The article took a little bit of effort. I wanted it more general and I had to describe what are the moving parts of the language. But it was still isolated to what was done.

Project

Shifting to a project is another matter. I needed to put it into the building system, what name is this project? I should have a little bit of organizing the code. I'll want to document the public interface, and the private ones for hope of contributor sanity.

It also actually needs to be generic and tested for that generic capability. This also wasn't too challenging.

Then it needs to be robust. In this particular scenario of generating code into another api, I would like my library to be able to express the same capabilities. I believe this is where I am left with today, with need to improve documentation more.

Existing

Contributing to D isn't foreign to me, std.csv has my name on it. I also managed a couple library reviews.

Libraries

I wanted to try some dev.to integration which has an OpenAPI spec. D has a library but the documentation is lacking and it looked more like a way for generating api handlers rather than requests.

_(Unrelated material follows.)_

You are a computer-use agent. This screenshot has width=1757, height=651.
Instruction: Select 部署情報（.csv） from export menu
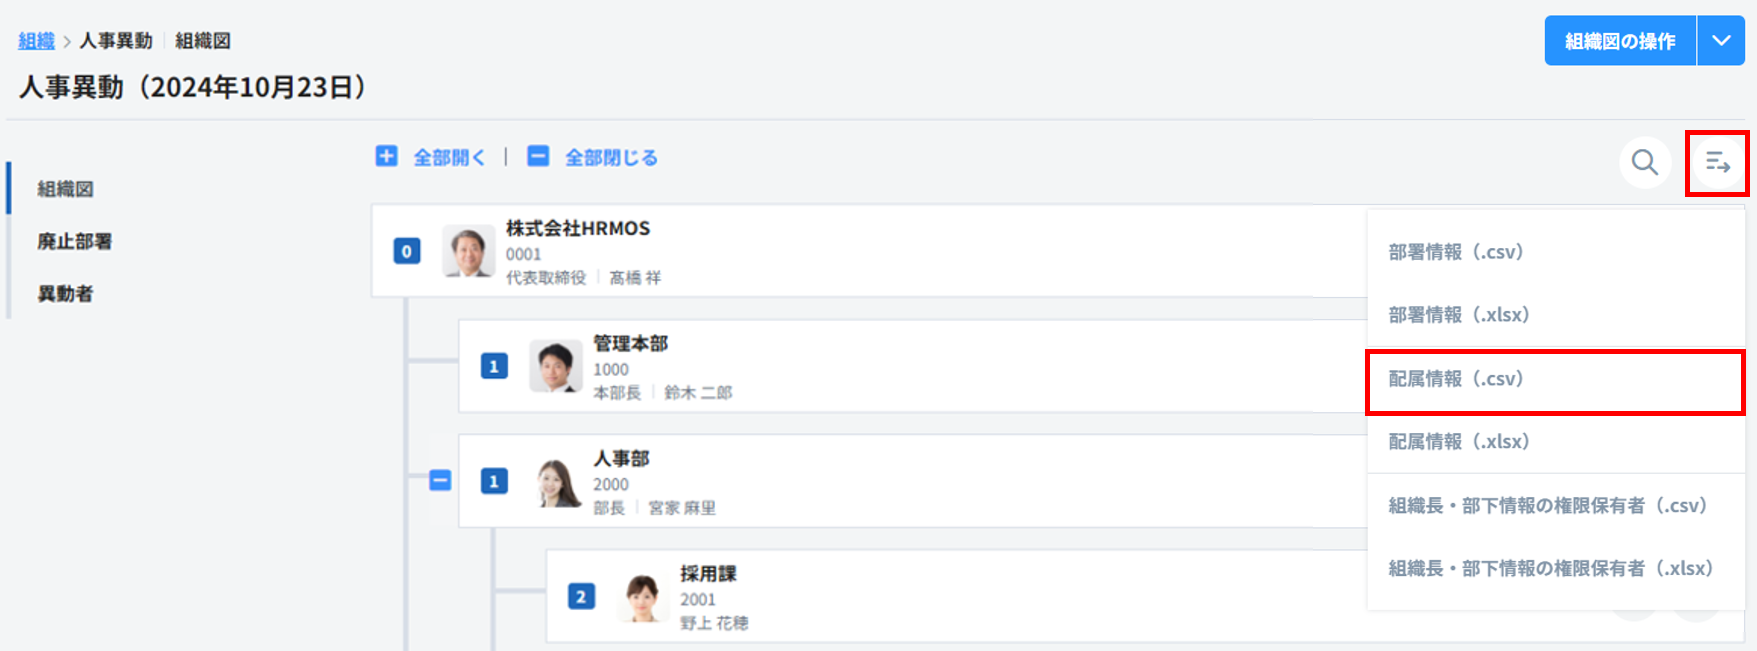(x=1455, y=252)

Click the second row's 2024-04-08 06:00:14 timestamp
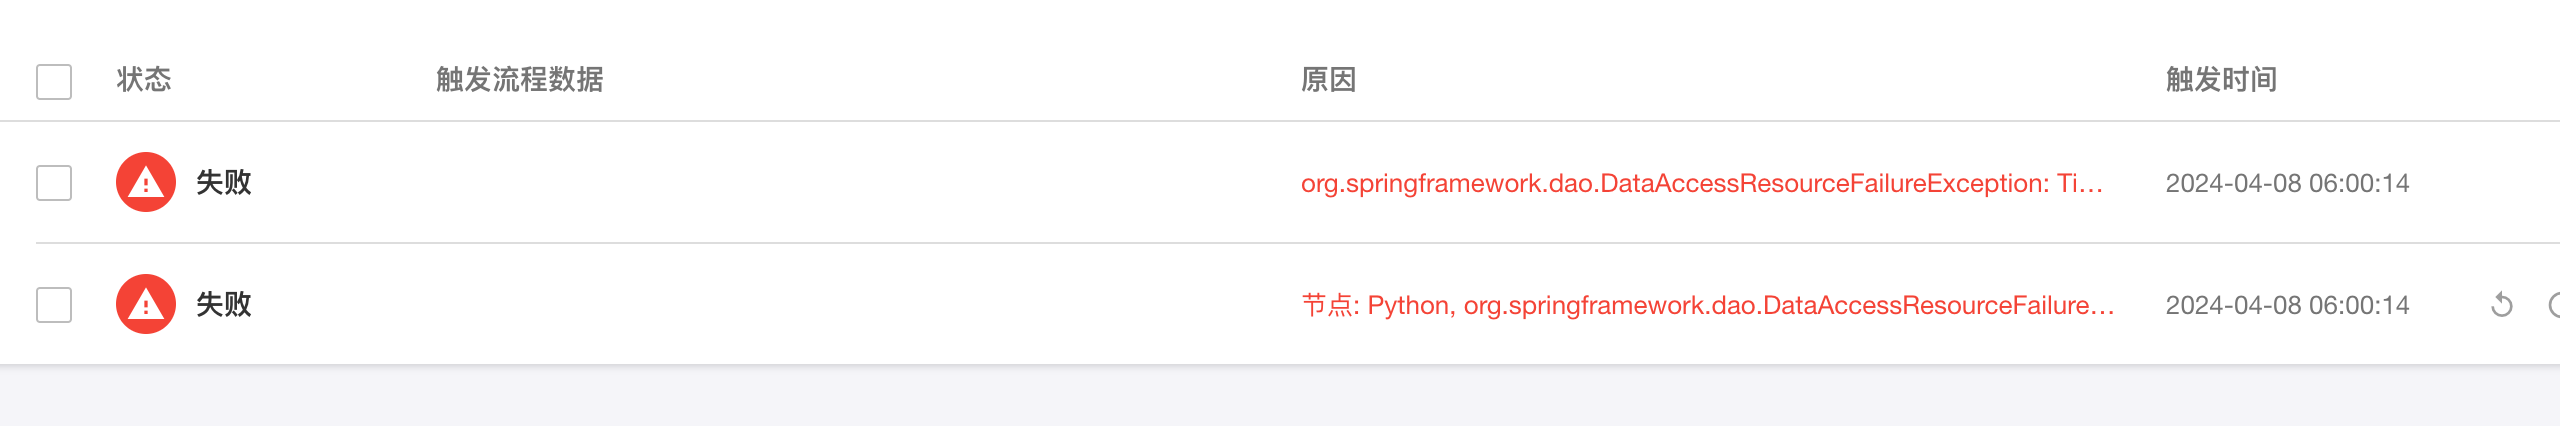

I was planning on contributing, but as I had more time to think on it, this wasn't the way I wanted to provide an api for OpenApi. My thought is related to generating D classes with attributes (but really this is an experimental thought), but then I need an OpenAPI spec parser...

See outside of work I'm wanting to play with ideas, contributing to something which doesn't play well with my thoughts so I can play with something else is not motivating.

I have had fun with other contributions like LuaD and protobuf.

Language

Contributing to the language and standard library is getting more and more difficult. Aside from meeting quality and completness requirements it needs to adhere @safe and @nogc with a preference to be nothrow and pure.

This isn't dig on the direction or requirements. But it does make it hard to add to it. That is were contributing to a third party repo can allow for access to libraries which can grow and provide vetting for what the community wants.

But there are side effects, which argument parsing do you choose, getopt, structopt, or dargs. If each has drawbacks or incomplete in some way what would you choose to contribute to?

I believe other communities have avoided this problem in 3 ways.

  • They really haven't
  • The infux of new users creates a bed of work new users continue to build on.
  • The audience is smaller in scope.

D has made an appeal to many, it has low levels and high levels. It would work well in embedded but also for web services and mobile. It could tackle gaming and data science. This makes for a very diverse target audience.

Documentation

Coding isn't the only place contributing can occur. Improvements to documentation is also of value. Articles are an easy way to get information out there which is helpful, but contributing official documents is a larger effort. Even with politically neutral changes like spelling corrections, contributing still requires pulling down the repository finding the file needing modified. If there is an issue tracker then you may need to find and associate the commit. And if the community uses gitmojis, you may need to find the right icon for your changes.

Conclusion

Being a contributor is a scale. It depends on what and how you contribute to determine the time and effort to make a good contribution. Your skill level does not mean your contribution will be good or bad.

I'm currently looking at proposal of a standard attribute set.